> Excerpted text
******************************

Looking at the Difference of Squares

[Jason76]

Here is another way to look at it. Does this logic sound reasonable? Some books don't talk about taking the 2nd root (square root):

\(\displaystyle 16x^{4} - 9y^{4}\)

\(\displaystyle (\sqrt[2]{16})(\sqrt[2]{x^{4}}) - (\sqrt[2]{9})(\sqrt[2]{y^{4}})\) Taking the 2nd root of the number and variable (respectively) in each term. Easily done with a calculator.

\(\displaystyle (4)(x^{4/2}) - (3)(y^{4/2})\) - This step could be left out if you could quickly recognize the fractional exponent \(\displaystyle 4/2\), and note that it reduces to 2.

\(\displaystyle 4x^{2} - 3y^{2}\)

\(\displaystyle [4x^{2}]^{2} - [3y^{2]^{2}}\) - Stick on a 2nd power on each term.

\(\displaystyle (4x^{2} - 3y^{2})(4x^{2} + 3y^{2})\) - Factor out

 

[mmm4444bot]

The goal is for you to recognize (mentally) that 16x^4 is the square of 4x^2 and that 9y^4 is the square of 3y^2.

******************************

> Collected data

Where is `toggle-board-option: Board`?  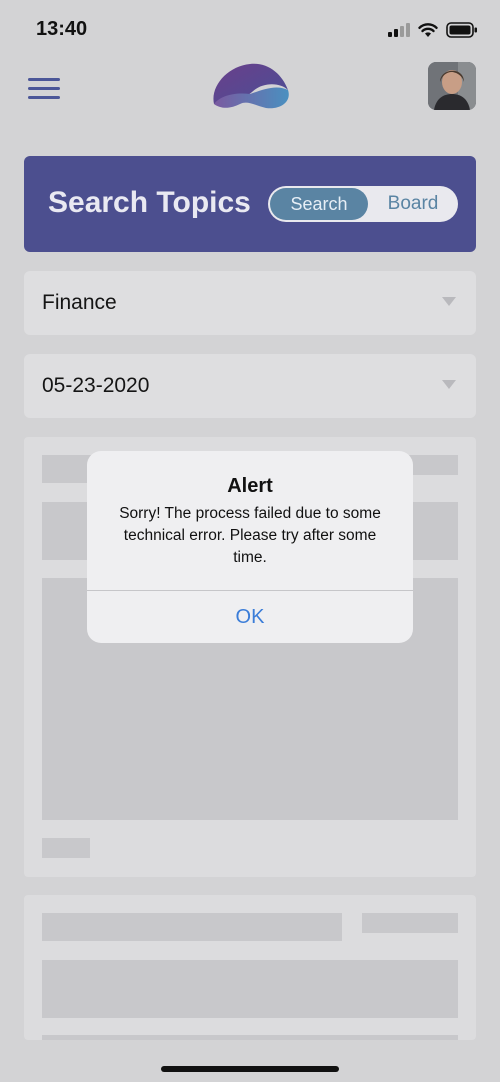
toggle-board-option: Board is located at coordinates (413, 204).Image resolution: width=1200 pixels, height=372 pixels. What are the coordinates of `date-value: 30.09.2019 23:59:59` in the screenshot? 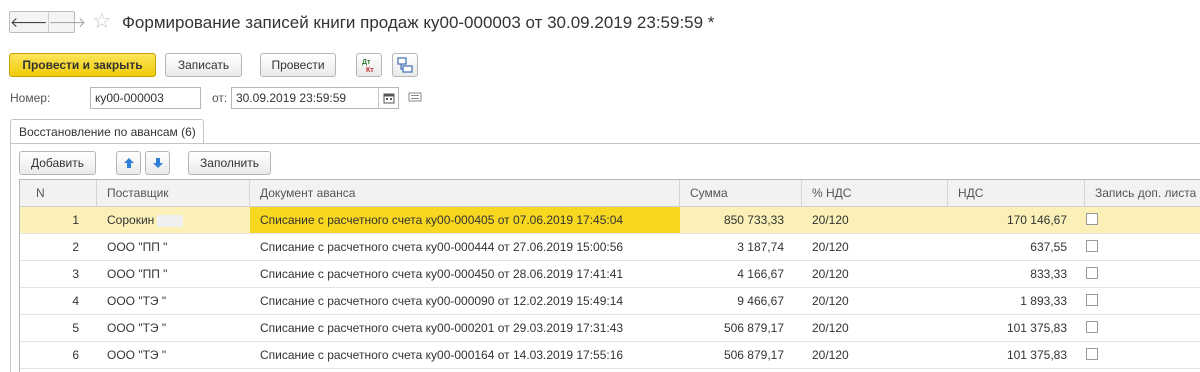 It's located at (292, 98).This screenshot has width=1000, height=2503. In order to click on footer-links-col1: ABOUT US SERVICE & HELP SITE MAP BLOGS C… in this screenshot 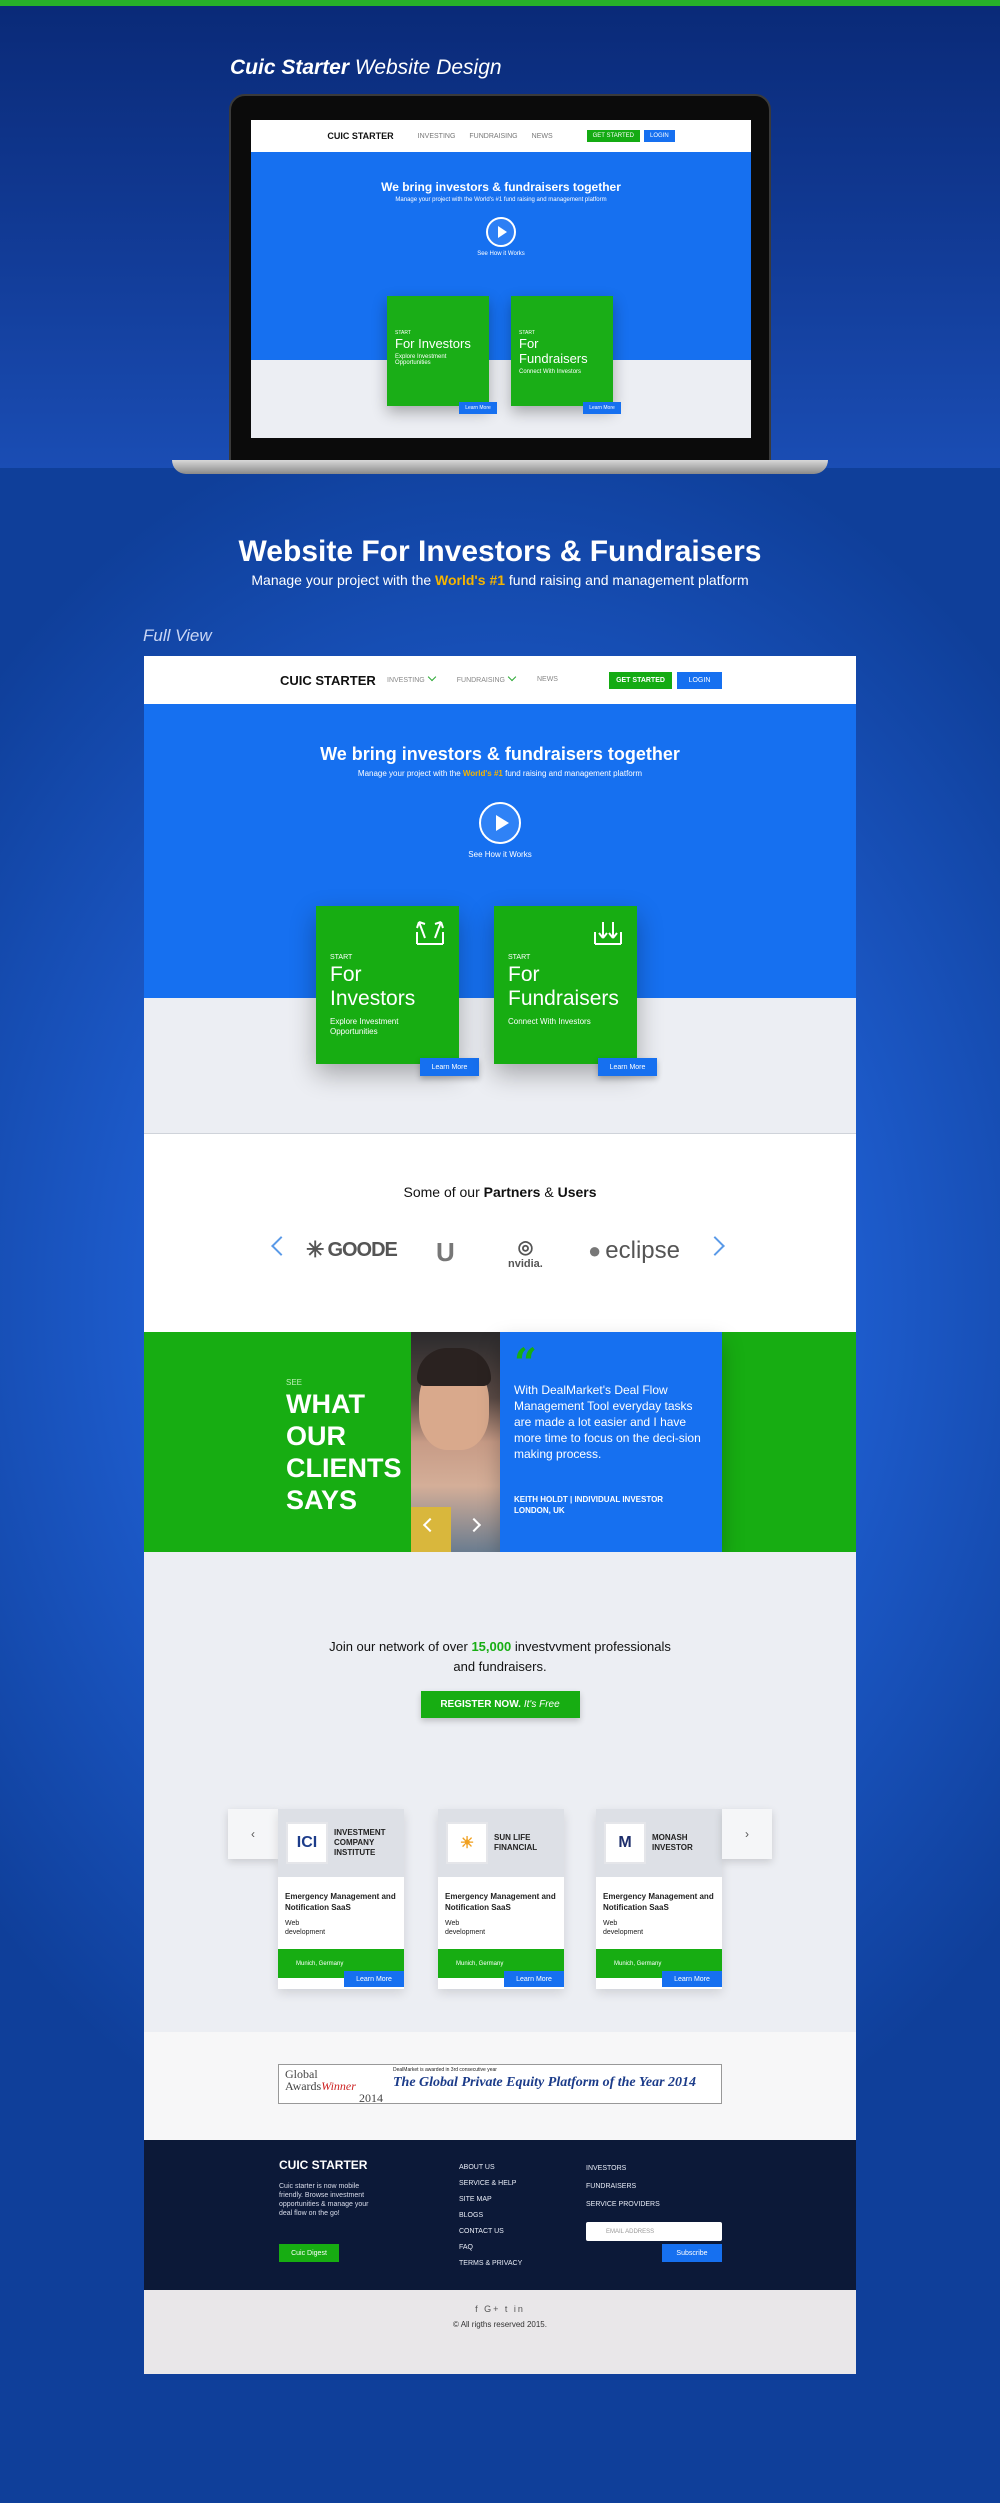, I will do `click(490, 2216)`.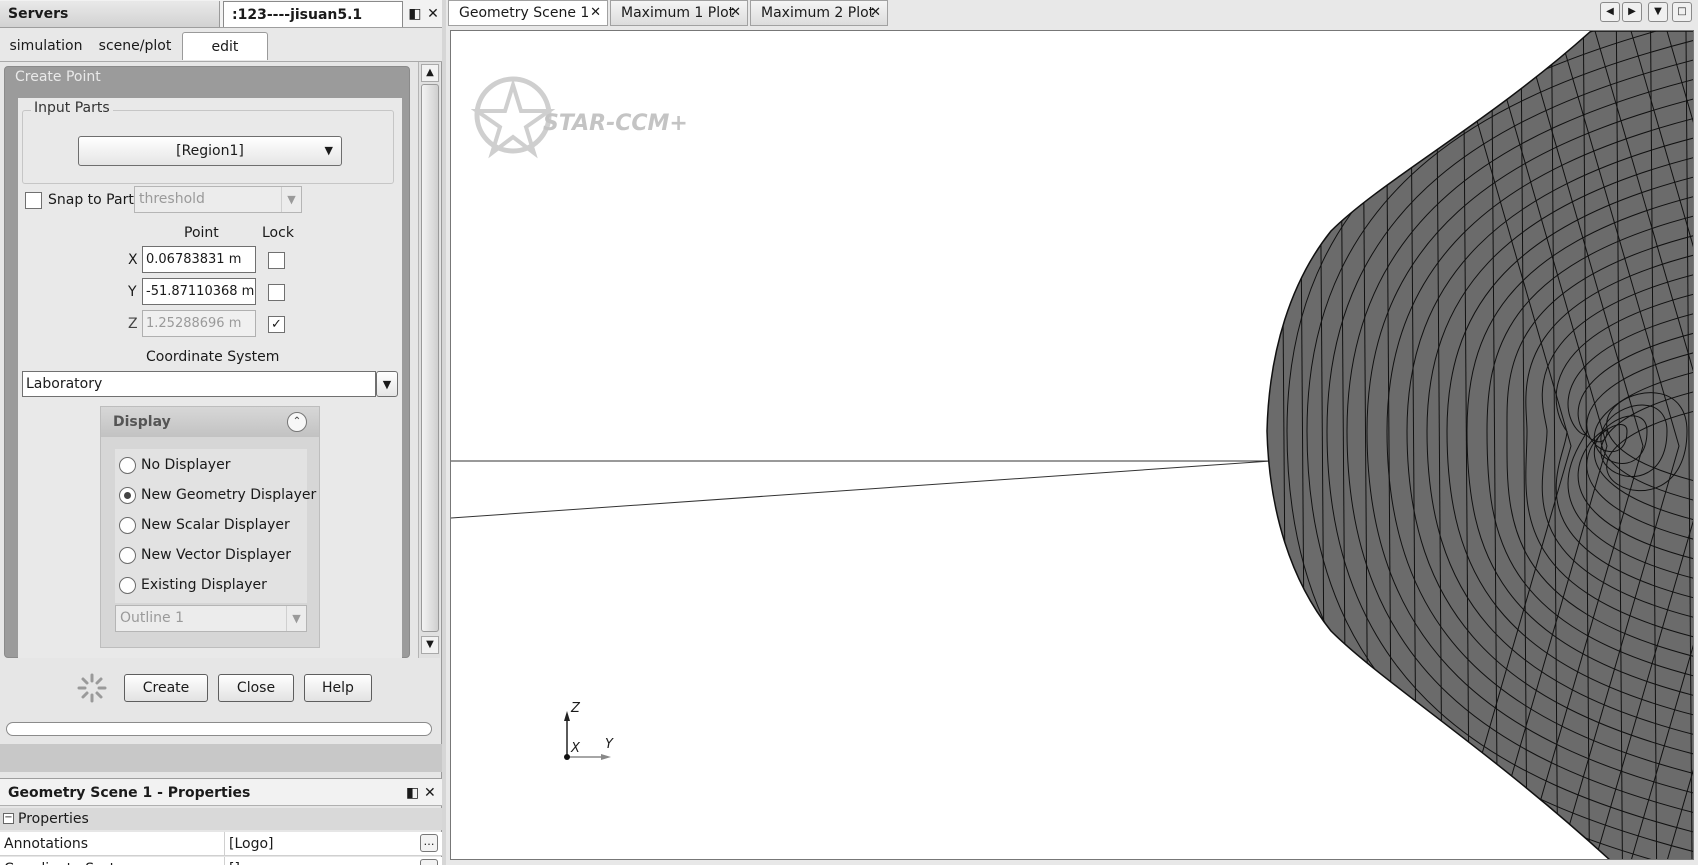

******************************

> Assignment
In the difference of squares thread, the reply says 9y^4 should be recognized as the square of what? Work only from the difference of squares thread, not from the lines.

> Exercise output
3y^2